---------- Data

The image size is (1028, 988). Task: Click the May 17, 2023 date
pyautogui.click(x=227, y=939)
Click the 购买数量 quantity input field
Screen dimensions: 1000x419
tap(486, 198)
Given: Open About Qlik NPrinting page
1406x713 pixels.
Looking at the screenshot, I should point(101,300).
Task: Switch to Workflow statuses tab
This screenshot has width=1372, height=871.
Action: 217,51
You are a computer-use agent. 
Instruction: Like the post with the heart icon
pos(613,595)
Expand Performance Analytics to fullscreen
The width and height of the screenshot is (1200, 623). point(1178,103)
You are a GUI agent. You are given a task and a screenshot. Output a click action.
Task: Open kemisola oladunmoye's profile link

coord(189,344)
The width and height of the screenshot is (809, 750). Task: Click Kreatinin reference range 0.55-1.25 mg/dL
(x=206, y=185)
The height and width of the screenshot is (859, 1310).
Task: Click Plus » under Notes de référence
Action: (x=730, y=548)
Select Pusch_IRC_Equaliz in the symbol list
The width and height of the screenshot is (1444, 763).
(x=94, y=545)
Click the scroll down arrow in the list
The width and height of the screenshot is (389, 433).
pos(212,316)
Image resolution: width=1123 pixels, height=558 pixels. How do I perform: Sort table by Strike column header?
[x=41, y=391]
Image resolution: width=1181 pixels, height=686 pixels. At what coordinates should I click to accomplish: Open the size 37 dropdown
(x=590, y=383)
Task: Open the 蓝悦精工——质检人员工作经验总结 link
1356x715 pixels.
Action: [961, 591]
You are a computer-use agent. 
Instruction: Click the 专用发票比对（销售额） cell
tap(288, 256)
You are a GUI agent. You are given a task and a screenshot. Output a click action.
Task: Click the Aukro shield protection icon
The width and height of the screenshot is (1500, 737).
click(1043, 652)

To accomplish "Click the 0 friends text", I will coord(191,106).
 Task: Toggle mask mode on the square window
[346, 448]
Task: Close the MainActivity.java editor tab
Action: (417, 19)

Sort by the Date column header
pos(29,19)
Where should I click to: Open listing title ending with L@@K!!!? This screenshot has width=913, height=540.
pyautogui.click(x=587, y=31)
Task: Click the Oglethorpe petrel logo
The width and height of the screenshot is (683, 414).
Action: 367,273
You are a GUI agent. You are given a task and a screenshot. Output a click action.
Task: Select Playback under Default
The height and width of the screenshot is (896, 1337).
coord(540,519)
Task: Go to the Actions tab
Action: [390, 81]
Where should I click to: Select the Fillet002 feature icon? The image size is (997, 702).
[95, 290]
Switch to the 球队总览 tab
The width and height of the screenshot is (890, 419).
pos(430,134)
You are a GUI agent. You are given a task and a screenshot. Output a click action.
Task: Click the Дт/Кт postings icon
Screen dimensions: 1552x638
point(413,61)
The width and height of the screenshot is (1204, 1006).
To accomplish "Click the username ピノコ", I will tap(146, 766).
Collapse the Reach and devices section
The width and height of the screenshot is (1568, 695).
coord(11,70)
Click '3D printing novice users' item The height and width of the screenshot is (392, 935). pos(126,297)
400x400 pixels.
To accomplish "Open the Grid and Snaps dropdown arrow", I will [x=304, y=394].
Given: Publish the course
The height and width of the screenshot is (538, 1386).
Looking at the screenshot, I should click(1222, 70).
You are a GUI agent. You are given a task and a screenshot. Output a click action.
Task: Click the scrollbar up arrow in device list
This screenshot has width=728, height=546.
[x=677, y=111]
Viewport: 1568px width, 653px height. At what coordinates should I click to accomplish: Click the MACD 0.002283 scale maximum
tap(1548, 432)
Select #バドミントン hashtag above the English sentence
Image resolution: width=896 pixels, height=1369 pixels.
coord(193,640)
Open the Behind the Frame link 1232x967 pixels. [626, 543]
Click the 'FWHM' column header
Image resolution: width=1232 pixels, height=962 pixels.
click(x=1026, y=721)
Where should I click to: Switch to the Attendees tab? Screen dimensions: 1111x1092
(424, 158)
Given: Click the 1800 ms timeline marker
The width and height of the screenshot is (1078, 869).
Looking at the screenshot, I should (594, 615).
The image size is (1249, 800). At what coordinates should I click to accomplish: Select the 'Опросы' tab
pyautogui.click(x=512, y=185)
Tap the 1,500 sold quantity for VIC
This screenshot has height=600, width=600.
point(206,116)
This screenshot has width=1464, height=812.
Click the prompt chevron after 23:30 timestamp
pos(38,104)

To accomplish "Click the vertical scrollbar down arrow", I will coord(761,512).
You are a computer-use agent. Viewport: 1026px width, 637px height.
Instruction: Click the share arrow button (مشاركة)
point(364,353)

--------------------

### Task prompt
Please set down the full listing above, word for word.

### Solution to the problem
The image size is (1028, 988). Task: Click the May 17, 2023 date
pyautogui.click(x=227, y=939)
Click the 购买数量 quantity input field
Screen dimensions: 1000x419
tap(486, 198)
Given: Open About Qlik NPrinting page
1406x713 pixels.
Looking at the screenshot, I should point(101,300).
Task: Switch to Workflow statuses tab
This screenshot has width=1372, height=871.
Action: 217,51
You are a computer-use agent. 
Instruction: Like the post with the heart icon
pos(613,595)
Expand Performance Analytics to fullscreen
The width and height of the screenshot is (1200, 623). point(1178,103)
You are a GUI agent. You are given a task and a screenshot. Output a click action.
Task: Open kemisola oladunmoye's profile link

coord(189,344)
The width and height of the screenshot is (809, 750). Task: Click Kreatinin reference range 0.55-1.25 mg/dL
(x=206, y=185)
The height and width of the screenshot is (859, 1310).
Task: Click Plus » under Notes de référence
Action: (x=730, y=548)
Select Pusch_IRC_Equaliz in the symbol list
The width and height of the screenshot is (1444, 763).
(x=94, y=545)
Click the scroll down arrow in the list
The width and height of the screenshot is (389, 433).
pos(212,316)
Image resolution: width=1123 pixels, height=558 pixels. How do I perform: Sort table by Strike column header?
[x=41, y=391]
Image resolution: width=1181 pixels, height=686 pixels. At what coordinates should I click to accomplish: Open the size 37 dropdown
(x=590, y=383)
Task: Open the 蓝悦精工——质检人员工作经验总结 link
1356x715 pixels.
Action: [961, 591]
You are a computer-use agent. 
Instruction: Click the 专用发票比对（销售额） cell
tap(288, 256)
You are a GUI agent. You are given a task and a screenshot. Output a click action.
Task: Click the Aukro shield protection icon
The width and height of the screenshot is (1500, 737).
click(1043, 652)

To accomplish "Click the 0 friends text", I will coord(191,106).
 Task: Toggle mask mode on the square window
[346, 448]
Task: Close the MainActivity.java editor tab
Action: (417, 19)

Sort by the Date column header
pos(29,19)
Where should I click to: Open listing title ending with L@@K!!!? This screenshot has width=913, height=540.
pyautogui.click(x=587, y=31)
Task: Click the Oglethorpe petrel logo
The width and height of the screenshot is (683, 414).
Action: 367,273
You are a GUI agent. You are given a task and a screenshot. Output a click action.
Task: Select Playback under Default
The height and width of the screenshot is (896, 1337).
coord(540,519)
Task: Go to the Actions tab
Action: [390, 81]
Where should I click to: Select the Fillet002 feature icon? The image size is (997, 702).
[95, 290]
Switch to the 球队总览 tab
The width and height of the screenshot is (890, 419).
pos(430,134)
You are a GUI agent. You are given a task and a screenshot. Output a click action.
Task: Click the Дт/Кт postings icon
Screen dimensions: 1552x638
point(413,61)
The width and height of the screenshot is (1204, 1006).
To accomplish "Click the username ピノコ", I will tap(146, 766).
Collapse the Reach and devices section
The width and height of the screenshot is (1568, 695).
coord(11,70)
Click '3D printing novice users' item The height and width of the screenshot is (392, 935). pos(126,297)
400x400 pixels.
To accomplish "Open the Grid and Snaps dropdown arrow", I will [x=304, y=394].
Given: Publish the course
The height and width of the screenshot is (538, 1386).
Looking at the screenshot, I should click(1222, 70).
You are a GUI agent. You are given a task and a screenshot. Output a click action.
Task: Click the scrollbar up arrow in device list
This screenshot has width=728, height=546.
[x=677, y=111]
Viewport: 1568px width, 653px height. At what coordinates should I click to accomplish: Click the MACD 0.002283 scale maximum
tap(1548, 432)
Select #バドミントン hashtag above the English sentence
Image resolution: width=896 pixels, height=1369 pixels.
coord(193,640)
Open the Behind the Frame link 1232x967 pixels. [626, 543]
Click the 'FWHM' column header
Image resolution: width=1232 pixels, height=962 pixels.
click(x=1026, y=721)
Where should I click to: Switch to the Attendees tab? Screen dimensions: 1111x1092
(424, 158)
Given: Click the 1800 ms timeline marker
The width and height of the screenshot is (1078, 869).
Looking at the screenshot, I should (594, 615).
The image size is (1249, 800). At what coordinates should I click to accomplish: Select the 'Опросы' tab
pyautogui.click(x=512, y=185)
Tap the 1,500 sold quantity for VIC
This screenshot has height=600, width=600.
point(206,116)
This screenshot has width=1464, height=812.
Click the prompt chevron after 23:30 timestamp
pos(38,104)

To accomplish "Click the vertical scrollbar down arrow", I will coord(761,512).
You are a computer-use agent. Viewport: 1026px width, 637px height.
Instruction: Click the share arrow button (مشاركة)
point(364,353)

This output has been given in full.